Judgment affirmed in part, reversed in part, and cause remanded.
There were reasonable grounds for this appeal.
We order that a special mandate issue out of this Court, directing the Court of Common
Pleas, County of Lorain, State of Ohio, to carry this judgment into execution. A certified copy of
this journal entry shall constitute the mandate, pursuant to App.R. 27.

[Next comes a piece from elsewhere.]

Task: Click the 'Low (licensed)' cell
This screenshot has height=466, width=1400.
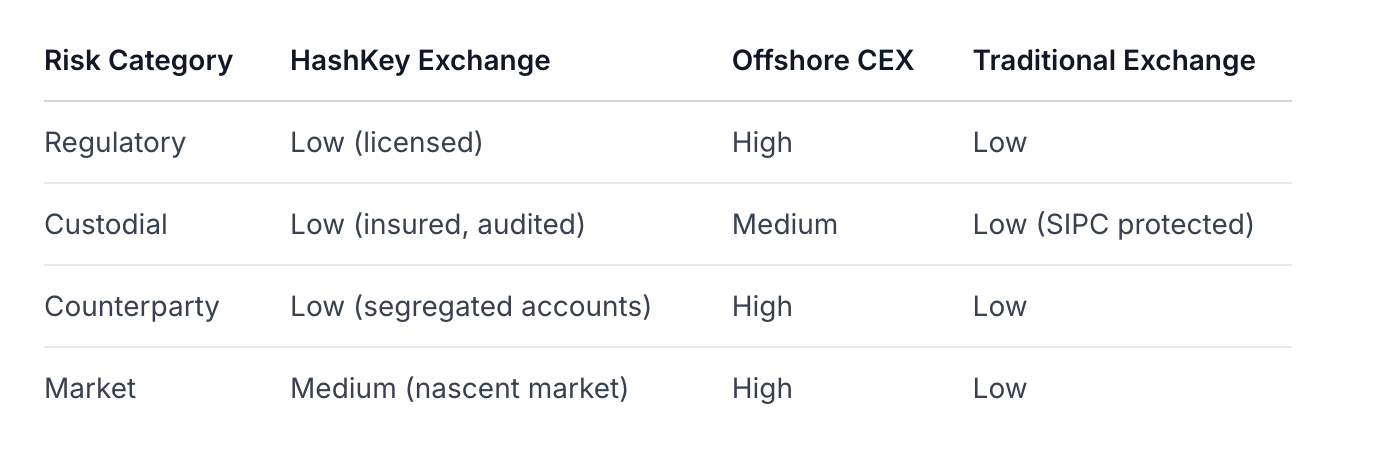Action: click(x=386, y=143)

Immediately upon the filing hereof, this document shall constitute the journal entry of
judgment, and it shall be file stamped by the Clerk of the Court of Appeals at which time the period
for review shall begin to run. App.R. 22(C). The Clerk of the Court of Appeals is instructed to 12
mail a notice of entry of this judgment to the parties and to make a notation of the mailing in the
docket, pursuant to App.R. 30.
Costs taxed equally to both parties.
DONNA J. CARR FOR THE COURT
STEVENSON, J. CONCURS.
SUTTON, J. DISSENTS.
APPEARANCES:
HONEY ROTHSCHILD, Attorney at Law, for Appellant.
CHRISTOPHER MULVANEY, Attorney at Law, for Appellees.